Eggs for days. Bugs and grubs eaten. Fertilizer delivered.
And coyotes fed.
Eggs for days. Bugs and grubs eaten. Fertilizer delivered.
Don't forget the well fed lynx!
https://freerepublic.com/focus/f-news/3937162/posts
We have fresh eggs everyday. Can hardly stand store bought anymore.
Eggs from pastured hens are the best! Deep orange yolks, great taste!
They are also one of the few sources of Vitamin K2. Arteries in my elderly Dad’s were so calcified the surgeon could not bore them out, as they were “like concrete”. After six months of eating three pastured eggs for breakfast every morning, plus K2 supplements in the evening, he no longer gets a horrible infection every time he stubs a toe or gets a little scratch on a foot. His osteoporosis stopped in its tracks. Ditto coronary artery disease. It’s been three years now, and I can hardly believe the improvement, but it is real (regular scans).
But don’t take my word or it. If you are elderly or have elderly loved ones, explore the benefits of K2 yourself. And enjoy those yummy pastured eggs! (Younger people’s bodies synthesize K1 to K2, but as we age, our bodies become way less efficient in this process, one of the reasons calcium is robbed from our bones and deposited in our blood vessels.)

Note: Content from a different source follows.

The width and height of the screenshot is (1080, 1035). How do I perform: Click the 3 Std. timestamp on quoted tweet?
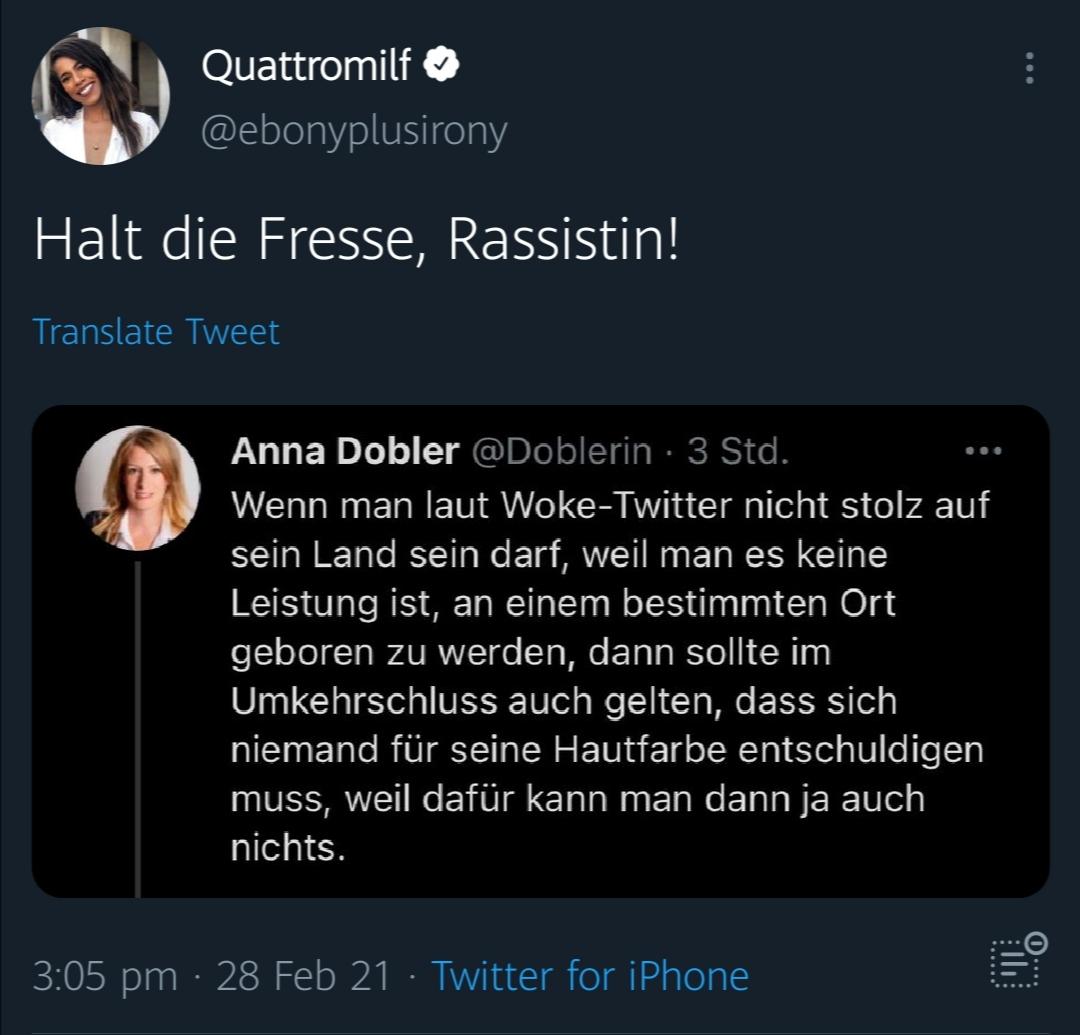tap(738, 452)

Note: Cage-free and free range are *not* the same as pastured. Cage-free just means the hens are let out to peck each other in a small fenced mud hole, and free range just means they are given access to a very small outdoor area. Pastured means the hens are living in a large area of pasture, rotated regularly to fresh fresh pasture, feeding on insects, grass seed, etc., like chickens have always done until factory farming came along.